Textauszug:
-------------------------
Irgendwann wird Ragi auch noch mal herausfinden, dass es keinen Zwang gibt, zu allem, zu dem man eine Meinung hat, auch einen Kommentar abzulassen. Da bin ich mir ganz sicher.
ja bruder aber ganze forum wird dann nicht sein gleiche wie vorher
Dann geht das Forum hier vor die Hundi. Wuff Wuff!
Lasst den Ragi, der kriegt wahrscheinlich den ganzen Tag in der Five Guys Filiale Wolfsburg mit seiner roten Schürze um den Hals dermaßen Sprüche vor den Latz geknallt, dass wir froh sein müssen, als Stamm-laut.de-User die einzig Betroffenen zu sein. Ist für uns nicht schön, aber Scheiße fließt immer von oben nach unten. Sowohl bei Five Guys, als auch bei laut.de
Die ersten beiden Wörter in deinem Kommentar sagen schon alles über dich aus: "Keine Ahnung..."
Ich glaube, ich bin statistikmäßig sogar mit vergleichsweise wenigen Kommentaren pro Woche am Start. Stromae bleibt trotzdem Sondermüll. Und aufs Französisch kams mir jetzt nicht so an. Klar, es klingt für mich halt immer, als würde ein sturzbesoffener Nuschler alle paar Worte vergessen, was er sagen wollte. Aber wenn der Typ halt seit Jahren in derselben Tonlage langsam vor sich hin spricht, fällts erst besonders auf.
Ach Ragi...
Was'n Lappen, in der Tat. Hat der doch glatt guten Musikgeschmack...!
Keine Ahnung, obs die inhaltliche Banalität, der unnötig polemisierende Ausdruck in einer hässlichen Sprache oder etwas anderes ist. Irgendwas an diesem Kommentar lässt meine Eingeweide sich zusammenziehen und die Fußnägel aufrollen. Selten so ne mysteriöse Abneigung gegen einen Kommentar gehabt.
Im Ernst: Als jemand, der sich Stromaes Musik privat eher nicht gibt, muss ich doch fragen, was hier eigentlich schiefgelaufen ist. Hässliche Sprache? Bitte was? Musikalische Banalität? Und dann fällt noch der Begriff Sondermüll. Aber was solls. Gibt Reaktionen en masse und ich spiel da auch noch mit, weil dumm. Es sei gegönnt.
-------------------------
Übungsdaten:
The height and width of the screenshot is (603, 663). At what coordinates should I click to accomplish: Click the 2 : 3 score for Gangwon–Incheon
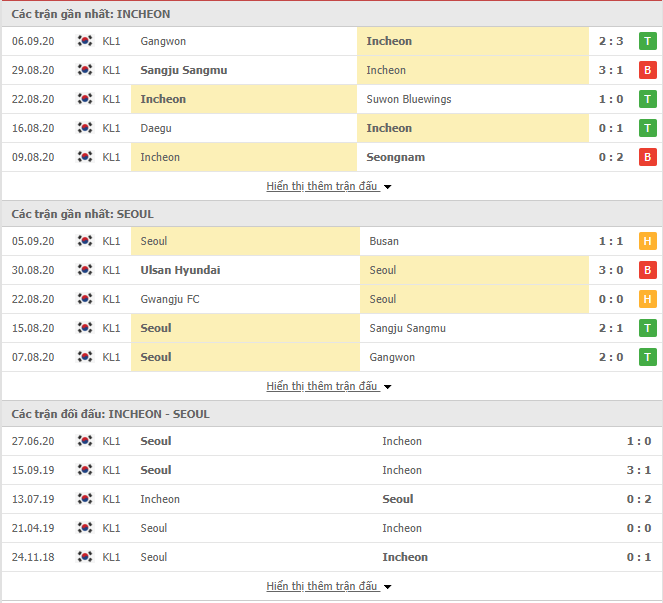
-------------------------
Aufgaben:
1. Zitieren Sie aus der Forumsdiskussion über Stromae wortgetreu die Stelle von „Ich glaube, ich“ bis „erst besonders auf.“.
2. Schreiben Sie die Forumsdiskussion über Stromae im Anschluss an den letzten Kommentar weiter.

Erwartete Ergebnisse:
1.
Ich glaube, ich bin statistikmäßig sogar mit vergleichsweise wenigen Kommentaren pro Woche am Start. Stromae bleibt trotzdem Sondermüll. Und aufs Französisch kams mir jetzt nicht so an. Klar, es klingt für mich halt immer, als würde ein sturzbesoffener Nuschler alle paar Worte vergessen, was er sagen wollte. Aber wenn der Typ halt seit Jahren in derselben Tonlage langsam vor sich hin spricht, fällts erst besonders auf.

2.
Hach, wie schön. Dieser Faden ist mein Lied. Einfach wundervoll.
... kurz noch: Ragis OP hätte im Übrigen von Stromae selbst verfasst werden können. Jetzt bekommst du auch endlich mal eins von mir: ❤️
... auf französisch dann, selbstredend.
Krass. Nach 7 Jahren und 2 komplett verkackten Reviews habt ihr endlich mal jemanden an Stromae gesetzt, der Französisch kann und die Texte versteht. Ganz viel Liebe dafür, Album ist ebenso groß wie schon die ersten ♥
Gelungenes Comeback-Album. Richtig gut.
Dieser Kommentar wurde wegen eines Verstoßes gegen die Hausordnung durch einen laut.de-Moderator entfernt.
Nickname scheiße, Kommentar indiskutabel. Wie sehr muss man dich in der Vergangenheit nicht lieb gehabt haben?
Ach, du lutscht also gerne Schwänze in deiner Freizeit. Nett dich zu bewerben, ich halte das in Evidenz.
Klar mag ich das, aber warum ist das relevant und warum interessiert dich das ? Bist du interessiert?
Fang mal mit den Eiern an und ich entscheide dann spontan, ob du an die Zuckerstange darfst.
nice, endlich mal ein zweiter Schwuli hier. Auf was stehst du sonst so? Ich eigentlich auf alles, außer was so ins Klo gehört.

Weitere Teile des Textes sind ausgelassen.